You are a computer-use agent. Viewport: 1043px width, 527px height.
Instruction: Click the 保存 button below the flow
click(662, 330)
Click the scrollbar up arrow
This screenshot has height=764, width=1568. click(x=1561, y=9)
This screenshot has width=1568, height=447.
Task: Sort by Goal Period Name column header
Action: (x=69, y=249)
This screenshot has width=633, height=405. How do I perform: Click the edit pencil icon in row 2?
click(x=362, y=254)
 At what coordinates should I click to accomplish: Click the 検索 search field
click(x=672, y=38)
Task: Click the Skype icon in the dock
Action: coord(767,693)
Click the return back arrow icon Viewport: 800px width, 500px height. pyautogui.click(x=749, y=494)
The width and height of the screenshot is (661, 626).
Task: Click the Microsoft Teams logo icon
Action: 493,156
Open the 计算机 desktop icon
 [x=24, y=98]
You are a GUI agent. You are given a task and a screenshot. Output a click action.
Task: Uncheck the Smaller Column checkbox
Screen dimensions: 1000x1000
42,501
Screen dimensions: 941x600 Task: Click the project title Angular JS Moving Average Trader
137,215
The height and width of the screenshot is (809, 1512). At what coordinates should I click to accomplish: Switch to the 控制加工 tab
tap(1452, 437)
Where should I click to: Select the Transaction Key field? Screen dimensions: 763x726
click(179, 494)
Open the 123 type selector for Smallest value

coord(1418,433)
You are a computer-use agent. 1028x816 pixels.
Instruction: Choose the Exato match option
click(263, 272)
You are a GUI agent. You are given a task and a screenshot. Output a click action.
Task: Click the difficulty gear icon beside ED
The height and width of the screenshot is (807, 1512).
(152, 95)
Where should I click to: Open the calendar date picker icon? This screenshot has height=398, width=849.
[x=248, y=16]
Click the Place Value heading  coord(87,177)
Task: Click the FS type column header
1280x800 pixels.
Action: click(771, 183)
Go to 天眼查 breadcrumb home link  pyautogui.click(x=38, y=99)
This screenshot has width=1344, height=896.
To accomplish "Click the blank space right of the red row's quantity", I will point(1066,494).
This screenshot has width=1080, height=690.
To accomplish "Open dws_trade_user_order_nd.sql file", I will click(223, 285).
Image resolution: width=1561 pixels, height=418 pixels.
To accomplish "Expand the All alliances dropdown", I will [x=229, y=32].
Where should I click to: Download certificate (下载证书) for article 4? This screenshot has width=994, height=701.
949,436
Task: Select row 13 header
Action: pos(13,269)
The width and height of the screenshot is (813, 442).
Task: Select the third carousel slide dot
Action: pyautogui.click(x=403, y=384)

--- --- ---

**EXERCISE DESCRIPTION**: Please repeat all of the records above, swapping every "Where should I click to:" for "Which point should I click to:" and keeping everything else the same.

**EXERCISE OUTPUT**:
You are a computer-use agent. Viewport: 1043px width, 527px height.
Instruction: Click the 保存 button below the flow
click(662, 330)
Click the scrollbar up arrow
This screenshot has height=764, width=1568. click(x=1561, y=9)
This screenshot has width=1568, height=447.
Task: Sort by Goal Period Name column header
Action: (x=69, y=249)
This screenshot has width=633, height=405. How do I perform: Click the edit pencil icon in row 2?
click(x=362, y=254)
 At what coordinates should I click to accomplish: Click the 検索 search field
click(x=672, y=38)
Task: Click the Skype icon in the dock
Action: coord(767,693)
Click the return back arrow icon Viewport: 800px width, 500px height. pyautogui.click(x=749, y=494)
The width and height of the screenshot is (661, 626).
Task: Click the Microsoft Teams logo icon
Action: 493,156
Open the 计算机 desktop icon
 [x=24, y=98]
You are a GUI agent. You are given a task and a screenshot. Output a click action.
Task: Uncheck the Smaller Column checkbox
Screen dimensions: 1000x1000
42,501
Screen dimensions: 941x600 Task: Click the project title Angular JS Moving Average Trader
137,215
The height and width of the screenshot is (809, 1512). At what coordinates should I click to accomplish: Switch to the 控制加工 tab
tap(1452, 437)
Which point should I click to: Select the Transaction Key field? Screen dimensions: 763x726
click(179, 494)
Open the 123 type selector for Smallest value

coord(1418,433)
You are a computer-use agent. 1028x816 pixels.
Instruction: Choose the Exato match option
click(263, 272)
You are a GUI agent. You are given a task and a screenshot. Output a click action.
Task: Click the difficulty gear icon beside ED
The height and width of the screenshot is (807, 1512).
(152, 95)
Which point should I click to: Open the calendar date picker icon? This screenshot has height=398, width=849.
[x=248, y=16]
Click the Place Value heading  coord(87,177)
Task: Click the FS type column header
1280x800 pixels.
Action: click(771, 183)
Go to 天眼查 breadcrumb home link  pyautogui.click(x=38, y=99)
This screenshot has width=1344, height=896.
To accomplish "Click the blank space right of the red row's quantity", I will point(1066,494).
This screenshot has width=1080, height=690.
To accomplish "Open dws_trade_user_order_nd.sql file", I will click(223, 285).
Image resolution: width=1561 pixels, height=418 pixels.
To accomplish "Expand the All alliances dropdown", I will [x=229, y=32].
Which point should I click to: Download certificate (下载证书) for article 4? This screenshot has width=994, height=701.
949,436
Task: Select row 13 header
Action: pos(13,269)
The width and height of the screenshot is (813, 442).
Task: Select the third carousel slide dot
Action: pyautogui.click(x=403, y=384)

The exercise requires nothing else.